De un lado, está el bloque de derechas y su más que peligrosa estrategia de denunciar la ilegitimidad del Gobierno de España. Que el 'moderado' Feijóo afirme, con todo su cuajo, que el actual Gobierno no posee legitimidad constituye una imperdonable concesión al populismo de la ultraderecha, así como un peligroso caldo de cultivo para todos aquellos enloquecidos que se quieran tomar la justicia por su mano. Una de las enseñanzas que nos ha dejado el último siglo de historia es que los golpes de Estado se gestan en la consolidación de una masa crítica –habitualmente militar– que considera ilegítimos a los gobernantes elegidos en las urnas.
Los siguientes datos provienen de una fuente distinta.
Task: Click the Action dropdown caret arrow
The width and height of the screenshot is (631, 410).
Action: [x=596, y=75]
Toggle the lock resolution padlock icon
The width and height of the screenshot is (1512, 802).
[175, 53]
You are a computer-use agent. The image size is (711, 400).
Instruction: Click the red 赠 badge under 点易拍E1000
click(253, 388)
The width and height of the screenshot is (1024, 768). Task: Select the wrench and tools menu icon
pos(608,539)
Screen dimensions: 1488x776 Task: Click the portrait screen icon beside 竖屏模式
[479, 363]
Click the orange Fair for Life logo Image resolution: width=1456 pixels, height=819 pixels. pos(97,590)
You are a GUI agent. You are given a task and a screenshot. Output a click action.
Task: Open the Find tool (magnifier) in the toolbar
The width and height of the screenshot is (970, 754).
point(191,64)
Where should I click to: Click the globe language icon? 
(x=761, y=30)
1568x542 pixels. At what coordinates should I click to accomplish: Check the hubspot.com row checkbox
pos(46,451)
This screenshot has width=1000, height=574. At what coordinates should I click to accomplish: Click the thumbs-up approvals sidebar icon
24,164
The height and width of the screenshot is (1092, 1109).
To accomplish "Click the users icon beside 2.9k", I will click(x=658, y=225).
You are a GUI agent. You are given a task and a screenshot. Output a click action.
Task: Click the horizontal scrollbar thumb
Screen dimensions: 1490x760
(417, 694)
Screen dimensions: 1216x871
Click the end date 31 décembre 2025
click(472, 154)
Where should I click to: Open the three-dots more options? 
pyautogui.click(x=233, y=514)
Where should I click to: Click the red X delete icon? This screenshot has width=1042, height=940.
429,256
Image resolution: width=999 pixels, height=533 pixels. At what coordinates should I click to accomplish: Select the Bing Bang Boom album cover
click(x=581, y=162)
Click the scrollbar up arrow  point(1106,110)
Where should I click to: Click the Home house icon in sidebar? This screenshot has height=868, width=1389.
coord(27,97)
El PP tiene como lideresa de facto a una persona como Díaz Ayuso que está practicando, día tras día, un discurso abiertamente antidemocrático. Que la presidenta de Madrid afirme, con absoluta impunidad ni llamadas de atención, que hay que echar a los actuales socios del Gobierno de España de las instituciones supone un salto cualitativo demencial en este discurso de la deslegitimación, en tanto en cuanto ya no se trata de desear su paso a la oposición, sino de negarles cualquier posibilidad representativa en las instituciones españolas.
La guerra sucia que se ha apoderado de la política española ha mostrado igualmente su peor cara en el recurso del PP al Tribunal Constitucional con el objetivo de detener la renovación del CGPJ en el Parlamento. La estrategia de los partidos ha dejado de desenvolverse dentro del territorio delimitado por la Constitución para deambular por su fino perímetro. No se puede decir que este recurso a la desesperada del PP sea anticonstitucional, pero sí se puede afirmar que tensa el marco democrático hasta someterlo a una presión que difícilmente se puede perpetuar en el tiempo. También es cierto que la decisión del Gobierno de acortar los plazos de tramitación de determinadas leyes y de aceptar la rebaja de las penas por los delitos de malversación no contribuye precisamente a la mejor salud de la democracia. Se mire como se mire, esta última iniciativa –la de la reforma del delito de malversación– es una cagada en toda regla, difícil de digerir para cualquier ciudadano en general, y para el de izquierdas en particular. Es evidente que la única vía para reconducir el conflicto catalán es la política. Y, llegado el caso, y dentro de un marco legal, no vería mal la convocatoria de un referéndum en el que las diferentes partes se pudieran expresar con libertad –siempre he pensado que las naciones no son entidades metafísicamente inamovibles–. Pero, dentro del marco de negociación, hay muchos canales por los que encauzarla sin necesidad de tocar el Código Penal unilateralmente. El mensaje que se lanza con la reforma del delito de malversación es que, en realidad, lo que está sobre la mesa no es tanto el encaje de Cataluña en España cuanto la necesidad urgente de redactar un Código Penal 'ad hoc' que exonere a los líderes del 'procés'. Y esto no deja de ser pan para hoy y hambre para mañana. Indudablemente, la situación en Cataluña está mucho más apaciguada que en 2017. Pero, a día de hoy, el 'revisionismo penalista' del Gobierno solo ha conseguido aplicar vaselina sobre el pasado, no solucionar el futuro.
Tensar las instituciones no te conduce a la ilegalidad, pero sí que te resta autoridad ética. Unos y otros lo están haciendo. Y, mientras perseveran en ello, los insultos, las amenazas, las hipérboles crecen y llevan al lenguaje hasta la extenuación. Las palabras han dado ya del todo de sí a la hora de deslegitimar al adversario. No cabe ninguna barbaridad más en boca de nadie. Y ese es el problema: que, cuando el lenguaje agota sus recursos, el siguiente paso en venir resulta temible. Lo repito: me da miedo España. Los frenos de los diferentes actores políticos se han roto y, en cualquier momento, el accidente se va a producir.